Purkis, J., Goodall, E., & Nugent, J. (2016). The Guide to Good Mental Health on the Autism Spectrum. Jessica Kingsley Publishers.
Diagnosis of these conditions are based on criteria in the DSM-5 and the ICD-10 placing people into categories based on symptoms and presentation.
These categories are continuing to develop and will change over time with the most notable being the criteria for Asperger’s syndrome being replaced with a diagnosis of autistic spectrum disorder.
A diagnosis is only helpful if the individual gains some benefit e.g. subsidised treatment or simply as a way to help a person understand how they feel and how they behave and struggle to connect with others.
A. Persistent deficits in social communication and social interaction across multiple contexts, as manifested by the following, currently or by history (examples are illustrative, not exhaustive, see text):
Deficits in social-emotional reciprocity (the practice of exchanging things with others for mutual benefit), ranging, for example, from abnormal social approach and failure of normal back-and-forth conversation; to reduced sharing of interests, emotions, or affect; to failure to initiate or respond to social interactions.
Deficits in nonverbal communicative behaviors used for social interaction, ranging, for example, from poorly integrated verbal and nonverbal communication; to abnormalities in eye contact and body language or deficits in understanding and use of gestures; to a total lack of facial expressions and nonverbal communication.
Deficits in developing, maintaining, and understanding relationships, ranging, for example, from difficulties adjusting behavior to suit various social contexts; to difficulties in sharing imaginative play or in making friends; to absence of interest in peers.
Specify current severity
Severity is based on social communication impairments and restricted repetitive patterns of behavior:
Level 1 ‘requiring support’
Level 2 ‘requiring substantial support’
Level 3 ‘requiring very substantial support’
(See table 1).
B. Restricted, repetitive patterns of behavior, interests, or activities, as manifested by at least two of the following, currently or by history (examples are illustrative, not exhaustive; see text):
Stereotyped or repetitive motor movements, use of objects, or speech (e.g., simple motor stereotypies (are rhythmic, repetitive, fixed, predictable, purposeful, but purposeless movements that occur in children), lining up toys or flipping objects, echolalia (meaningless repetition of another person’s spoken words), idiosyncratic phrases (Idiosyncratic language refers to language with private meanings or meaning that only makes sense to those familiar with the situation where the phrase originated)).
Insistence on sameness, inflexible adherence to routines, or ritualized patterns or verbal nonverbal behavior (e.g., extreme distress at small changes, difficulties with transitions, rigid thinking patterns, greeting rituals, need to take same route or eat food every day).
Highly restricted, fixated interests that are abnormal in intensity or focus (e.g, strong attachment to or preoccupation with unusual objects, excessively circumscribed or perseverative interest).
Hyper- or hyporeactivity to sensory input or unusual interests in sensory aspects of the environment (e.g., apparent indifference to pain/temperature, adverse response to specific sounds or textures, excessive smelling or touching of objects, visual fascination with lights or movement).
Specify current severity:
Severity is based on social communication impairments and restricted, repetitive patterns of behaviour
Level 1 ‘requiring support’
Level 2 ‘requiring substantial support’
Level 3 ‘requiring very substantial support’
C. Symptoms must be present in the early developmental period (but may not become fully manifest until social demands exceed limited capacities, or may be masked by learned strategies in later life).
D. Symptoms cause clinically significant impairment in social, occupational, or other important areas of current functioning.
E. These disturbances are not better explained by intellectual disability (intellectual developmental disorder) or global developmental delay.
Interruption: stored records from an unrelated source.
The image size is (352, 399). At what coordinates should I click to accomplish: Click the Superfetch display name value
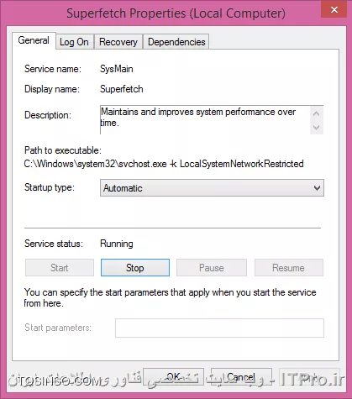click(122, 89)
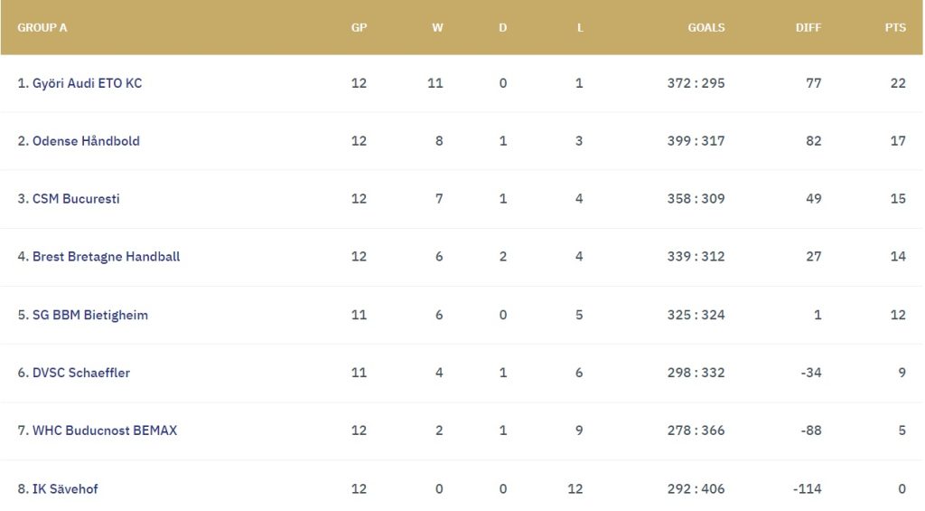
Task: Click the GROUP A column header
Action: click(x=42, y=27)
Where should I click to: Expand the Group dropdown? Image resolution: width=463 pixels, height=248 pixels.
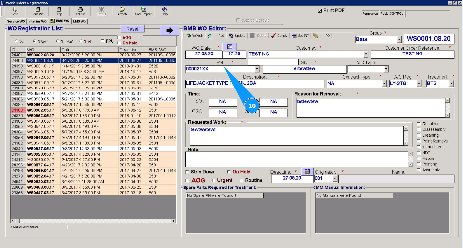(399, 39)

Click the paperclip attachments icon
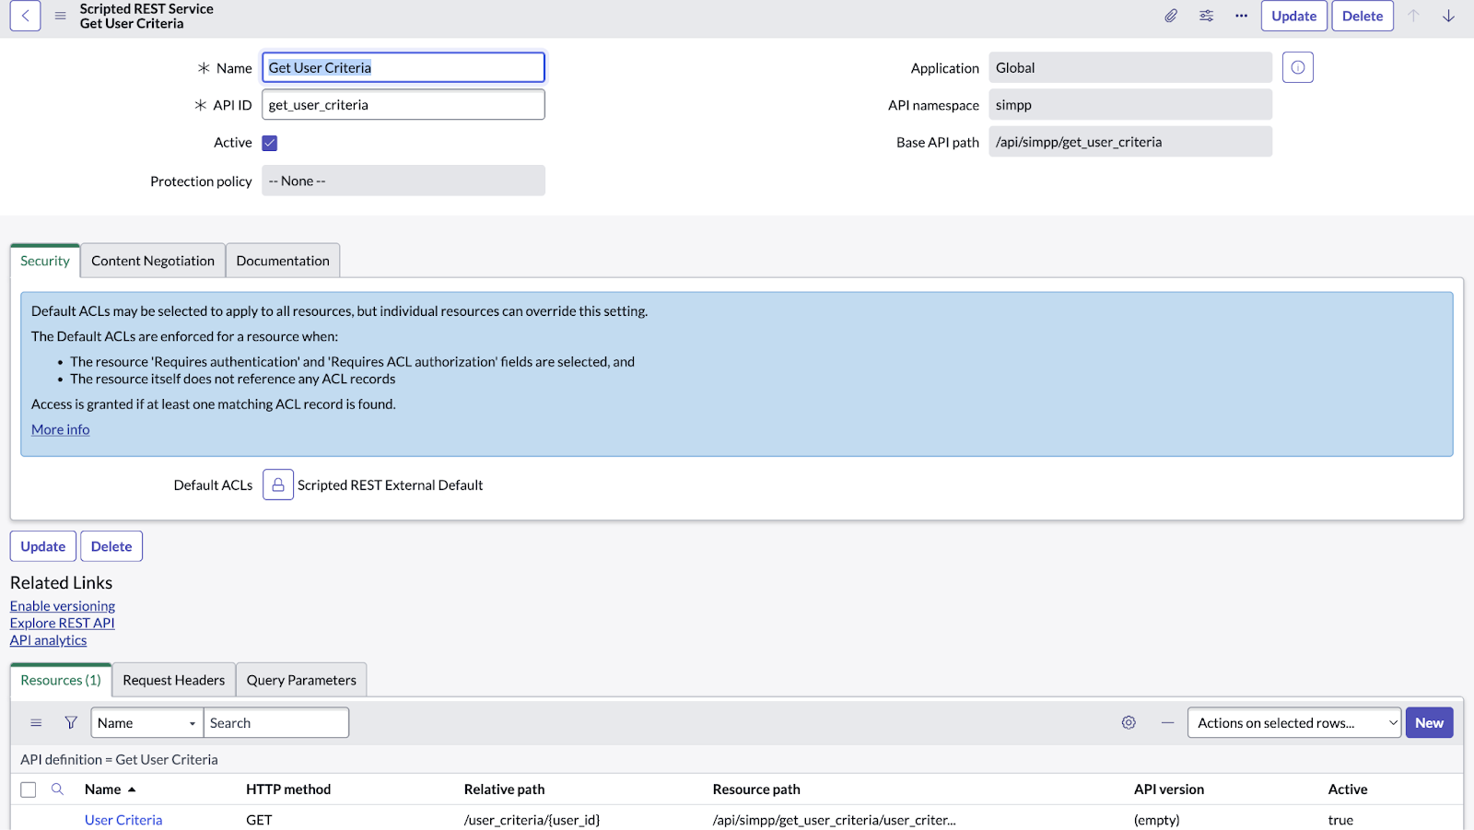1171,16
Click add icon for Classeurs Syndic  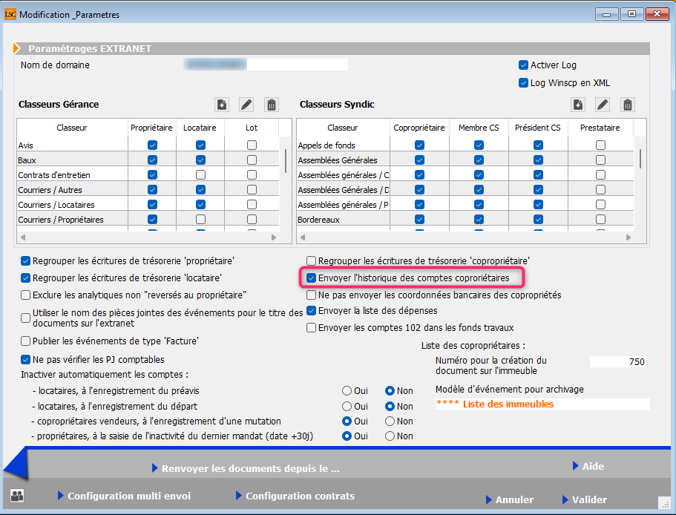point(578,105)
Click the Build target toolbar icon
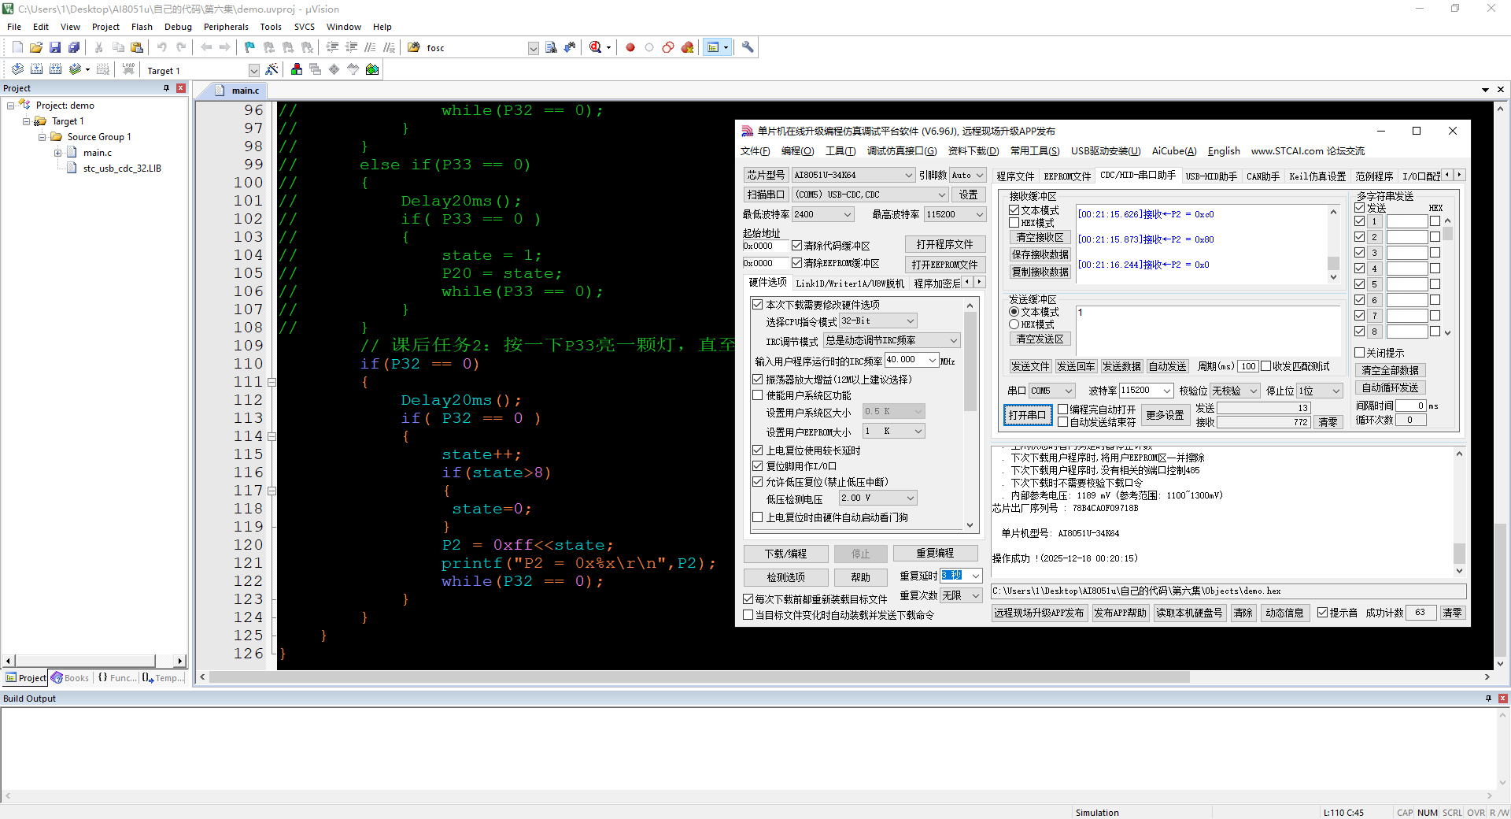The height and width of the screenshot is (819, 1511). pos(36,70)
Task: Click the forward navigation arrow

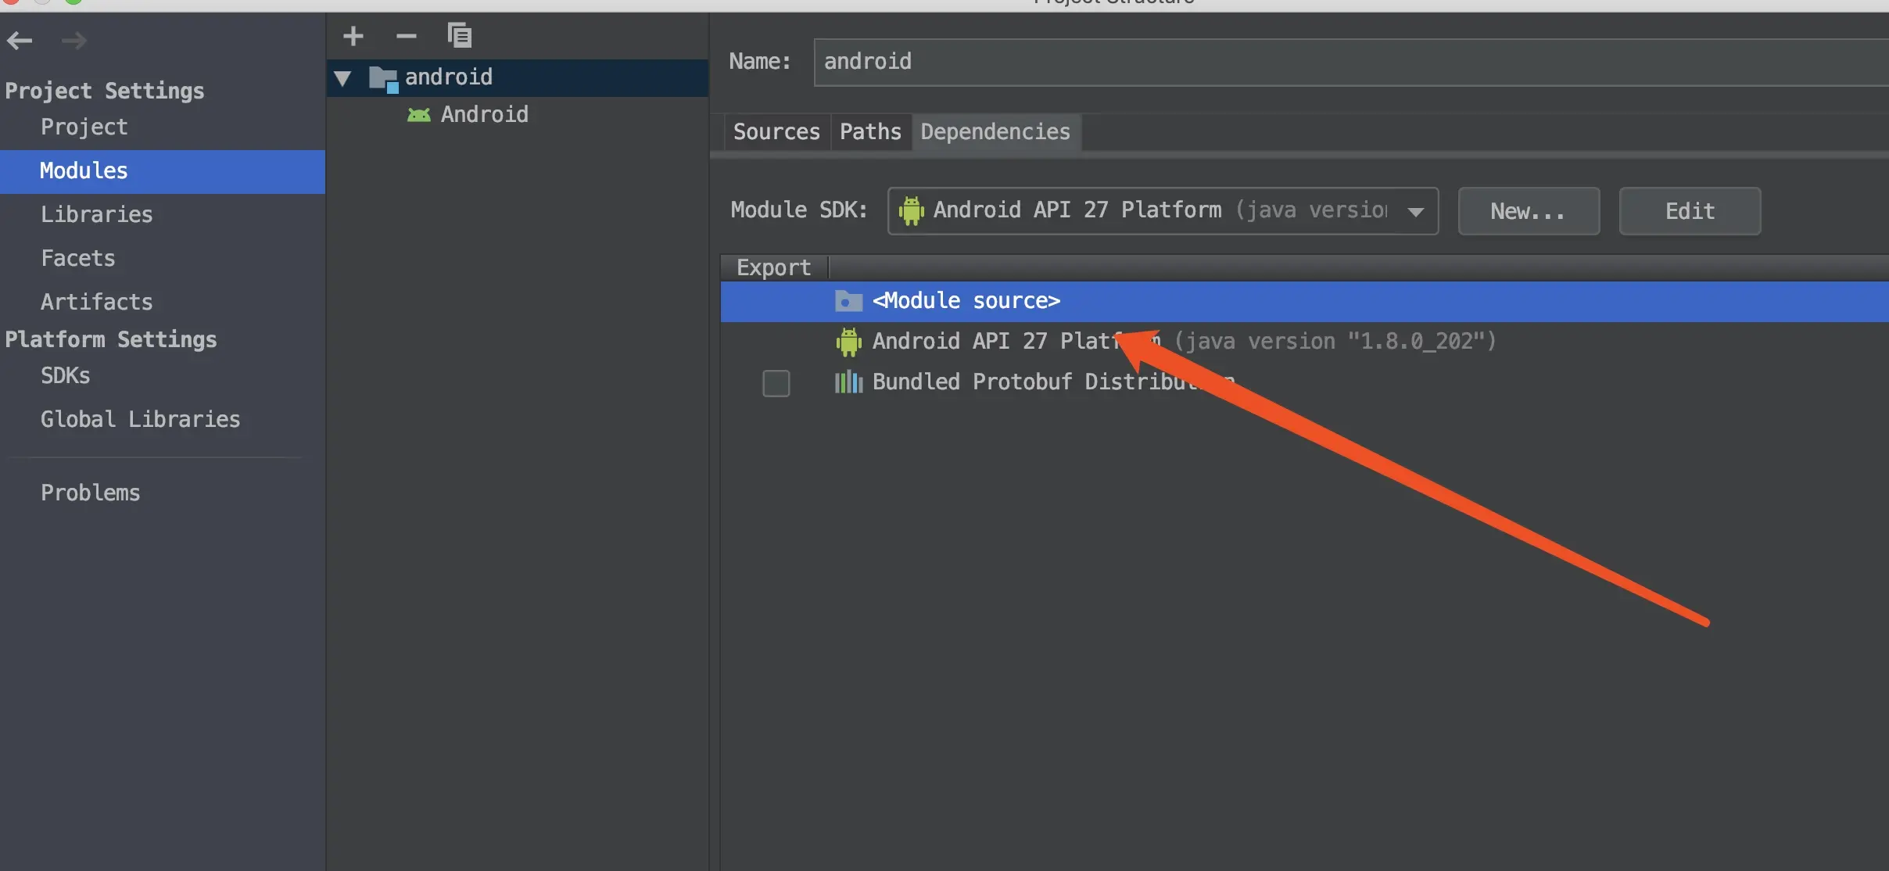Action: pos(73,40)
Intellectual disability and autism spectrum disorder frequently co-occur; to make comorbid diagnoses of autism spectrum disorder and intellectual disability, social communication should be below that expected for general developmental level.
Note: Individuals with a well-established DSM-IV diagnosis of autistic disorder, Asperger’s disorder, or pervasive developmental disorder not otherwise specified should be given the diagnosis of autism spectrum disorder. Individuals who have marked deficits in social communication, but whose symptoms do not otherwise meet criteria for autism spectrum disorder, should be evaluated for social (pragmatic) communication disorder.
Specify if: With or without accompanying intellectual impairment With or without accompanying language impairment Associated with a known medical or genetic condition or environmental factor (Coding note: Use additional code to identify the associated medical or genetic condition.) Associated with another neurodevelopmental, mental, or behavioral disorder (Coding note: Use additional code[s] to identify the associated neurodevelopmental, mental, or behavioral disorder[s].) With catatonia (refer to the criteria for catatonia associated with another mental disorder, pp. 119-120, for definition) (Coding note: Use additional code 293.89 [F06.1] catatonia associated with autism spectrum disorder to indicate the presence of the comorbid catatonia.)
Table 1. Severity levels for autism spectrum disorder
Restricted, repetitive behaviors
Level 3 “Requiring very substantial support”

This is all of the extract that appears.